Dataset records Block Start
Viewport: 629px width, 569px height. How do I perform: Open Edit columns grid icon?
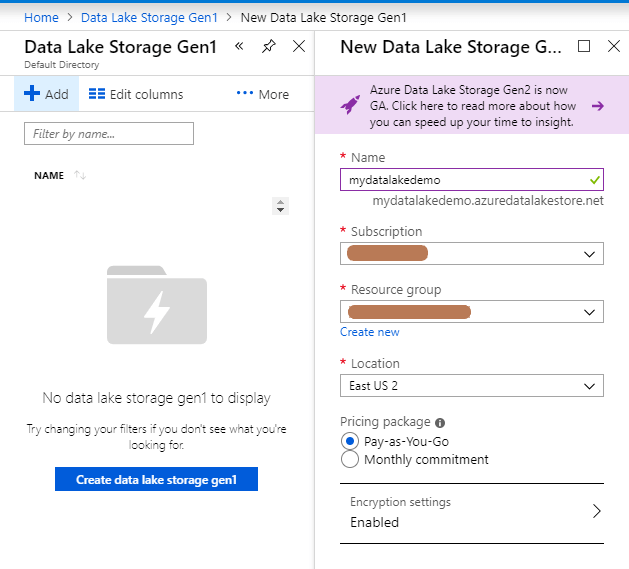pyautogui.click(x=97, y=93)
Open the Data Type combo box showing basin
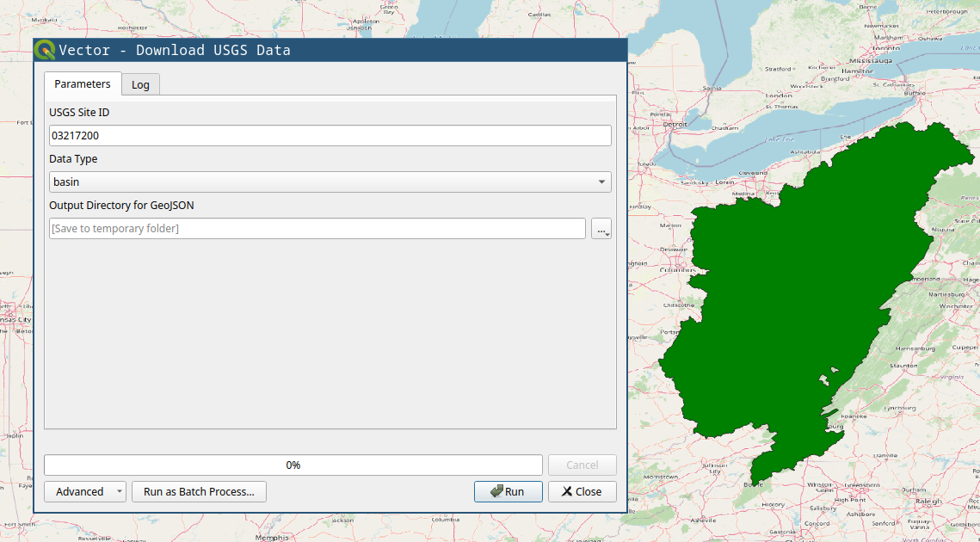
Dataset records Block End
Dataset records Block Start
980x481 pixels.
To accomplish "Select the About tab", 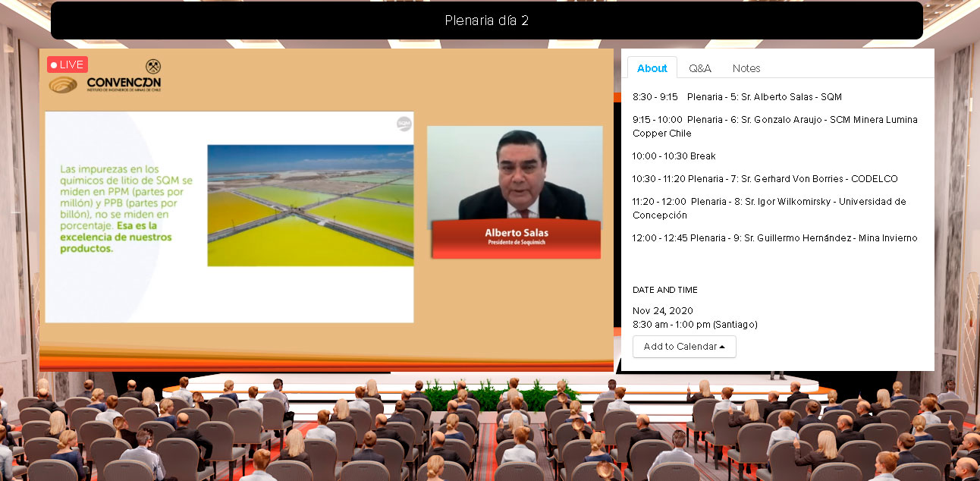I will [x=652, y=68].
Dataset records Block End
Extract the part of the records that opens with the line containing "Viewport: 629px width, 569px" and closes with the line containing "Open the Data Type combo box showing basin". Take only those lines, exactly, and no pictures.

◆ **Response**
Viewport: 629px width, 569px height. How do I perform: Open Edit columns grid icon?
pyautogui.click(x=97, y=93)
Open the Data Type combo box showing basin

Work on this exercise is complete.